To solve the problem of context, the approach being taken today by many researchers is two-fold: the first prong is machine learning, which reads through a lot of text and tries to understand abstractions and learn from masses of data, and the second is acquisition of knowledge, a lot of which can be done automatically through well-organized, human-made sources like Wikipedia, for example.

Writing programs that can learn from both methods and better understand the ‘meaning’ of text is a line of work that many are pursuing, says Roth, and it’s called ‘indirect supervision‘. “We’re trying to catch signals of supervision wherever we can, minimizing human effort, using annotated information to develop algorithms to better understand data,” he explains.

When we think about computer vision and machine learning, there are programs able to sort through types of images – cars, for example – based on what it knows about cars: this is the front, this is the side, these are the wheels, etc. Humans still manually edit any images that machines identify falsely, and then feed it back to ‘teach’ the machine.

The cycle of labeling and training to identify is very similar to NLP, only there are many more stages and much more nuanced information to teach. Parts of speech, categories of phrases, inferences – these are just a few of the factors that a thinking machine must take into account. If we’re to achieve a computer that can listen to and understand the meaning of speech, even in simplified language, then there has to be real effort in trying to minimize human supervision.

Blazing the Trail Ahead

In the next 10 years, access to information may be elevated to a new level with significant progress in the field of NLP. “I can see us being able to communicate with computers in a real natural fluent way, much better than Siri,” says Roth. A middle schooler trying to solve a difficult problem in algebra may be able to consult the machine on strategies for solving an equation. Firms involved in a big legal case, where it often takes many lawyers and thousands of hours to look through millions of documents to think about a legal issue, may be able to much more quickly provide an intelligent summary with evidence pointing to specific documents and correspondents.
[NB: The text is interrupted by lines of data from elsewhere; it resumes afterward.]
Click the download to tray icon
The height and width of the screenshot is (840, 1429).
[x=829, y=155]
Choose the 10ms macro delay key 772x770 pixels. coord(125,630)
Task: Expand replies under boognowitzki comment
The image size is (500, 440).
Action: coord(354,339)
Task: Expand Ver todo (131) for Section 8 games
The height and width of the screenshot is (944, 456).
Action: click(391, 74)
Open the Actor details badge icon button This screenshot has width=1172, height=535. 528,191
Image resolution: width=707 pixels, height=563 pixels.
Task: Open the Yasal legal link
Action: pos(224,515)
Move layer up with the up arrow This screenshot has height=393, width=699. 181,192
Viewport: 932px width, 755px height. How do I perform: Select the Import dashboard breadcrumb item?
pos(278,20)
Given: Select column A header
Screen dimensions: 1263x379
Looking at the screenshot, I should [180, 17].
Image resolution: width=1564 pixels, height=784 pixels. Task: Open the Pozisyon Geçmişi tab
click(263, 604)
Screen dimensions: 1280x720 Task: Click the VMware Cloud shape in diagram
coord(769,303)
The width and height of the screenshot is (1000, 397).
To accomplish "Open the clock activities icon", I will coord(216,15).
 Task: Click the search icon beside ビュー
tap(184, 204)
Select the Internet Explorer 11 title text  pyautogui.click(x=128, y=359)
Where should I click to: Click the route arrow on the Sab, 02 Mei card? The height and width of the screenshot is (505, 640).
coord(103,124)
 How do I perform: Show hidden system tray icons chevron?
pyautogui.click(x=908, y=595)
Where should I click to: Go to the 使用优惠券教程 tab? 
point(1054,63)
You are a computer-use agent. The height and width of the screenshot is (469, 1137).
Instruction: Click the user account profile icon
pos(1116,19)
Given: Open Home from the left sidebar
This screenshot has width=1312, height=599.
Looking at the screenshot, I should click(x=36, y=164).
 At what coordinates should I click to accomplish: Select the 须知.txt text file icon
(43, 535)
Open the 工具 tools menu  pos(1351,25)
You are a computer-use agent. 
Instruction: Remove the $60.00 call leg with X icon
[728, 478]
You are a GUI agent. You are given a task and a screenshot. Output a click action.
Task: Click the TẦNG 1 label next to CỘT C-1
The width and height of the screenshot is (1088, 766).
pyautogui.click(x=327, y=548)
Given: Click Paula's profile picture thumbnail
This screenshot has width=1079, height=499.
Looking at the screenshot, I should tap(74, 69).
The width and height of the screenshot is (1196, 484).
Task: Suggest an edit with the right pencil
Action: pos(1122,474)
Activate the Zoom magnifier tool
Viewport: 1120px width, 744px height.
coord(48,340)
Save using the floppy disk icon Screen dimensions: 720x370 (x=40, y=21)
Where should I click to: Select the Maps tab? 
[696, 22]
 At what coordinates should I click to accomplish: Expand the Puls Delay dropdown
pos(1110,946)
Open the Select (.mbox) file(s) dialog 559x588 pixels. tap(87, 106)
There are many more areas in which NLP may revolutionize the way we interact with each other and our machines, from customer service to smart toys. At present, some of the greatest challenges for NLP involve medical and compliance information, due to the sheer volume of documents that need to be accessed in an intelligent way. “Articles printed in biomedical last year were over a million, that means no one knows what’s happening,” says Roth. But the next decade may see advances that allow physicians to verbally request relevant research articles that pertain to a specific medical issue.

The potentials here are endless, but one example might be a medical practitioner trying to determine the influence of a certain drug on a particular gene, something that may require unnecessary experimentation in a lab if he or she is not aware of existing pieces of information that could help answer tough questions. If physicians and other experts have better, almost real-time access to the information that they need to know, then humans will be much better poised to figure out some of the most difficult questions that still plague our global society.